By using a '133t' language, of vowels replaced by numbers, for the title of the exhibit, I also made reference to numerical coding, and of informational technologies that are integrated in our everyday lives, as much nowadays as artisanal traditions such as the fabrication of textiles would have been in the past.  These digital technologies allow the evolution of craft practices and give new ways of communicating them.  That said, the whole of the project also considers the techniques of textile practices, themselves technologies, as well as the effects of contemporary technology on these traditions, notably in terms of their presence in contemporary art.

The question of popular art, or pop art, also took an interesting turn in the ensemble of the projects.  We find in each work some element of daily life, whether it is a quilt that would cover the bed in which we sleep, or old socks that we have walked distances in.  Presented in the context of fine arts/contemporary arts, this element (of daily life) takes on a new shape: it no longer simply fills a need for warmth or protection for example, but offers a critical spectacle to those who observe it.

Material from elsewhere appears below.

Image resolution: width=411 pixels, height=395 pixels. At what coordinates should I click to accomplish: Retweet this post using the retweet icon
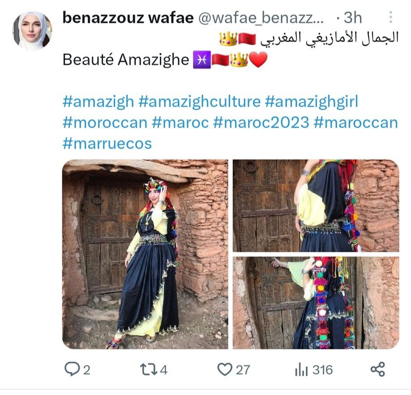[x=149, y=369]
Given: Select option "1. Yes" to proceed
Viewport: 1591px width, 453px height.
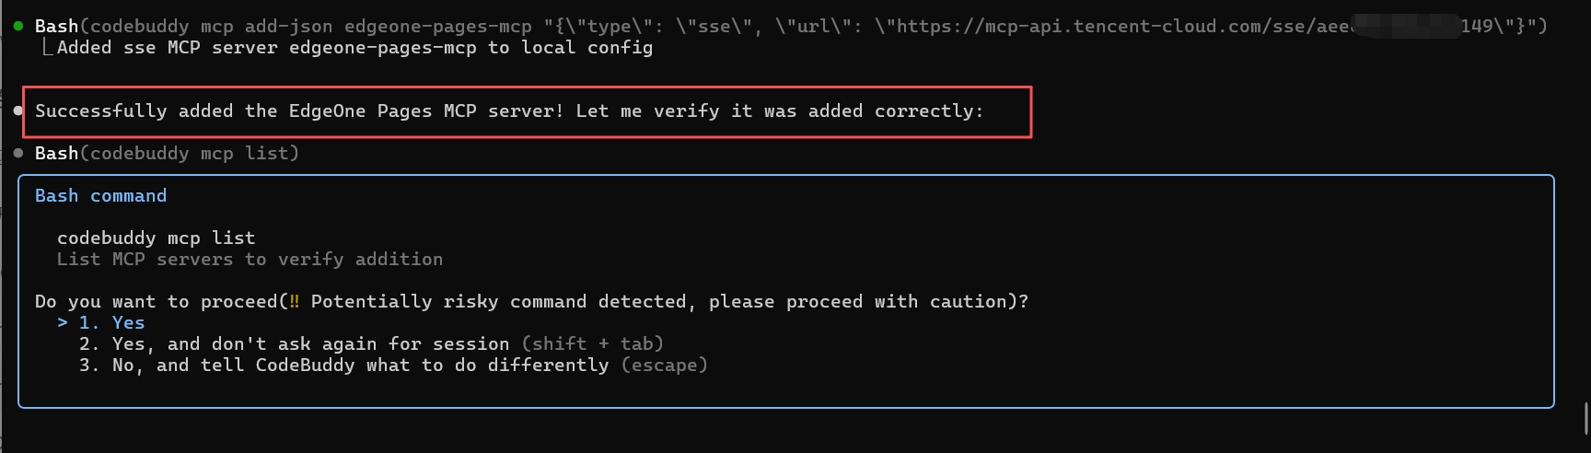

The projects chosen showcase an eclectic and interdisciplinary mix of artworks and mediums, all relating to textiles and making reference (either directly or indirectly) to the origins of textile fabrication practices as popular art.  For the artist Mariana Lafrance, the fabrication of textiles is motivated by a return to nature and to our ancestor's practices.  Using natural materials for dyeing, a quiltmaking technique and a three dimensional presentation, she transforms recycled sheets into an optical masterpiece.  For the artist Judy Martin, the fabrication of textiles becomes a ritual, even a spiritual practice that relates to familial life.  Her presentation of wrapped twigs resonates a reflection on mourning and healing processes.  Knitting artist Greta Grip is interested in the integration of new technologies with textile practices, by knitting igital QR codes that link to video documentations of the original resources that allow these fabrications (sheep), by informational diffusion.  Finally, artist-architect Danielle Gignac then explores the role of textiles as shelter, and as an active player in our experience of home.  She creates a tent structure made from recycled socks.